KERALA STATE ELECTRICITY BOARD Vs. PRINCIPAL SIR SYED INSTITUTE FOR TECHNICAL STUDIES
LAWS(SC)-2020-2-74
SUPREME COURT OF INDIA
Decided on February 20,2020

KERALA STATE ELECTRICITY BOARD Appellant
VERSUS
Principal Sir Syed Institute For Technical Studies Respondents




JUDGEMENT

ANIRUDDHA BOSE,J. - (1.)The legality of a part of a tariff notification issued by the Kerala State Electricity Regulatory Commission ("Commission") segregating Self-Financing Educational Institutions (SFEI) from Government run and Government Aided Private Educational Institutions and subjecting the former to a higher category of tariff is the only question involved in this batch of appeals. The notification to that effect was issued by the Commission on 26th November, 2007 bearing Order No.TP 23 and TP 30 of 2007. Such tariff was to take effect from 1 st December, 2007. SFEIs have been categorised under the head Low Tension VII(A) Commercial in that notification. The Government run or aided private educational institutions have been placed under Low Tension VI Non-Domestic tariff category. The Commission is the appellant before us in this set of appeals. Such tariff notification was published in terms of Kerala State Electricity Regulatory Commission (Terms and Conditions of determination of tariff for distribution and retail sale of electricity under MYT Framework) Regulations, 2006.
(2.)Several Writ Petitions came to be filed by different SFEIs questioning legality of such segregation which in effect created a higher tariff regime for them. Altogether 52 writ petitions were taken up for hearing by a learned Single Judge of the Kerala High Court (the First Court). The learned Single Judge found the tariff order to be valid, relying on a decision of a Constitution Bench of this Court in the case of T.M.A Pai Foundation and Anr. v. State of Karnataka and Ors. 2002 (8) SCC 481 and a Bench judgment of the High Court of Kerala in the case of Social SG of Assisi sisters v. KSEB 1988 (1) KLT 1727. The First Court decided the issue in favour of the Commission, inter-alia, on the following reasoning:-
"But, I note that there is no pleading whatsoever for the petitioners about the Government Order.

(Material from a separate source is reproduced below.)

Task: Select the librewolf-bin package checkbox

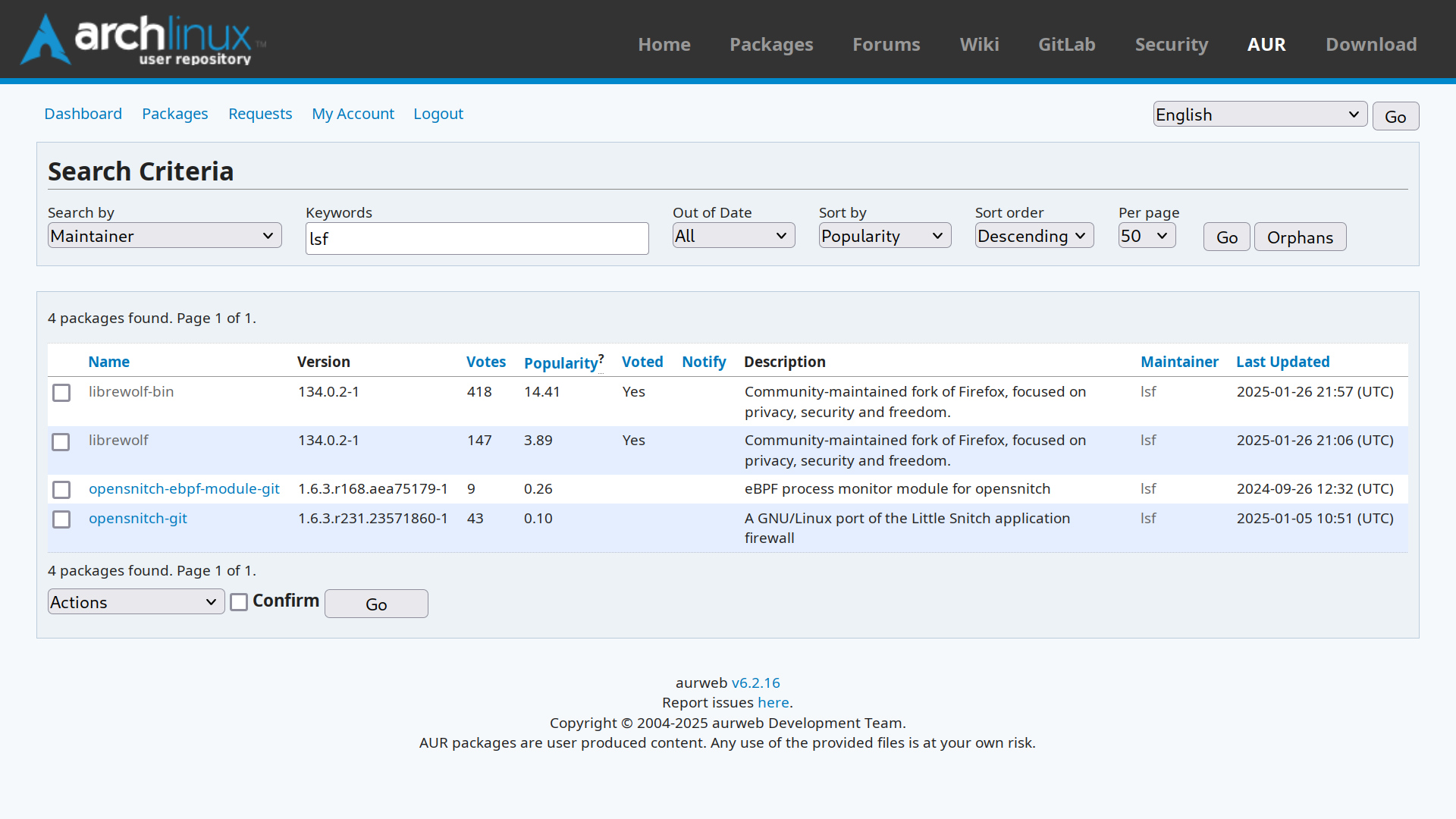Action: tap(61, 393)
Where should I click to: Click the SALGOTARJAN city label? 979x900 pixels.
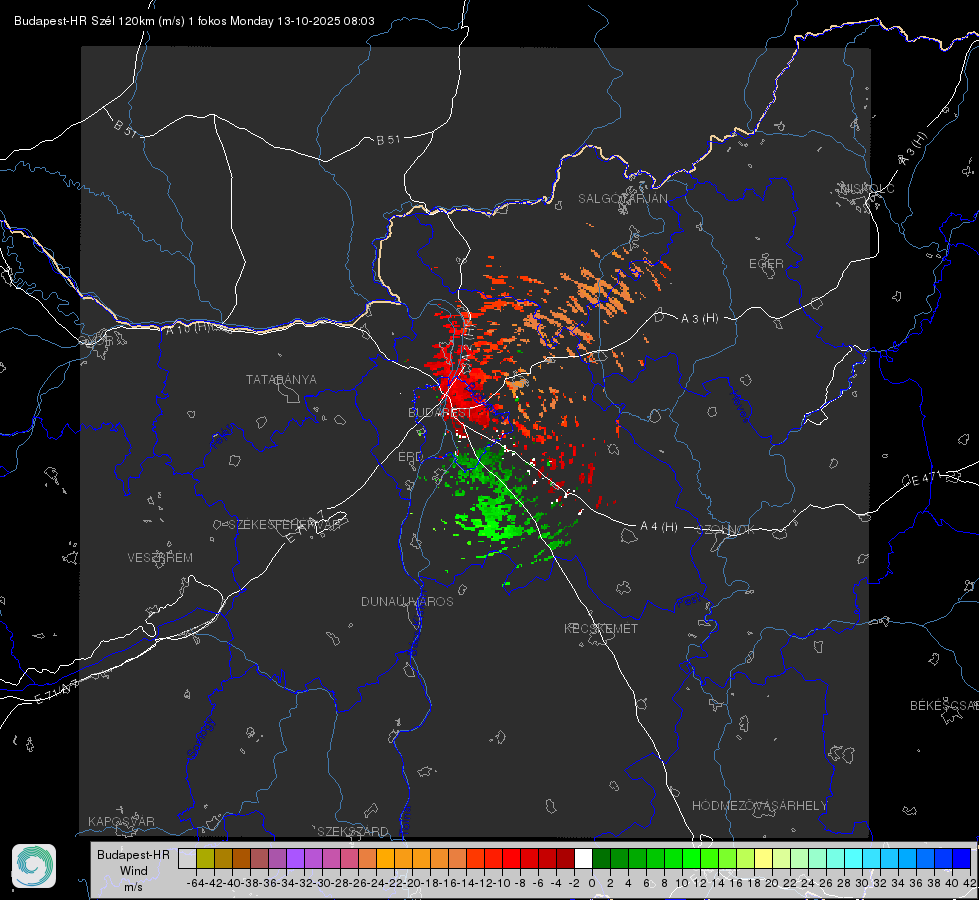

There is no case in the Writ Petitions based on the Order. Further, the Higher Secondary Schools are attached to Schools having Standards upto High School Section, where as I have already noted, there is no restriction as contained in relation to Government and Aided Schools. Also, what has been fixed is the minimum salary of teachers and others. It appears to be low. What is important is the capability to raise revenue and its ramifications, and not whether any particular Self-Financing Educational Institutions is actually making use of its power to raise revenue, as ordinarily a Self-Financing Educational Institution may raise."

(3.)In appeal by the SFEIs, the Division Bench of the High Court set aside the judgment of the First Court. The Division Bench found that the differentiation was not for any of the grounds specified in Section 62 (3) of the Electricity Act, 2003. That is the provision under which the State Commission can determine the tariff. Section 62 of the 2003 Act specifies:-
"62. Determination of tariff:-

(1) The Appropriate Commission shall determine the tariff in accordance with the provisions of this Act for ­ (a) supply of electricity by a generating company to a distribution licensee: Provided that the Appropriate Commission may, in case of shortage of supply of electricity, fix the minimum and maximum ceiling of tariff for sale or purchase of electricity in pursuance of an agreement, entered into between a generating company and a licensee or between licensees, for a period not exceeding one year to ensure reasonable prices of electricity;

(b) transmission of electricity;

(c) wheeling of electricity;

(d) retail sale of electricity:

Provided that in case of distribution of electricity in the same area by two or more distribution licensees, the Appropriate Commission may, for promoting competition among distribution licensees, fix only maximum ceiling of tariff for retail sale of electricity.

(2) The Appropriate Commission may require a licensee or a generating company to furnish separate details, as may be specified in respect of generation, transmission and distribution for determination of tariff.

(3) The Appropriate Commission shall not, while determining the tariff under this Act, show undue preference to any consumer of electricity but may differentiate according to the consumer's load factor, power factor, voltage, total consumption of electricity during any specified period or the time at which the supply is required or the geographical position of any area, the nature of supply and the purpose for which the supply is required."

(4) No tariff or part of any tariff may ordinarily be amended, more frequently than once in any financial year, except in respect of any changes expressly permitted under the terms of any fuel surcharge formula as may be specified.

(5) The Commission may require a licensee or a generating company to comply with such procedures as may be specified for calculating the expected revenues from the tariff and charges which he or it is permitted to recover.

(6) If any licensee or a generating company recovers a price or charge exceeding the tariff determined under this section, the excess amount shall be recoverable by the person who has paid such price or charge along with interest equivalent to the bank rate without prejudice to any other liability incurred by the licensee.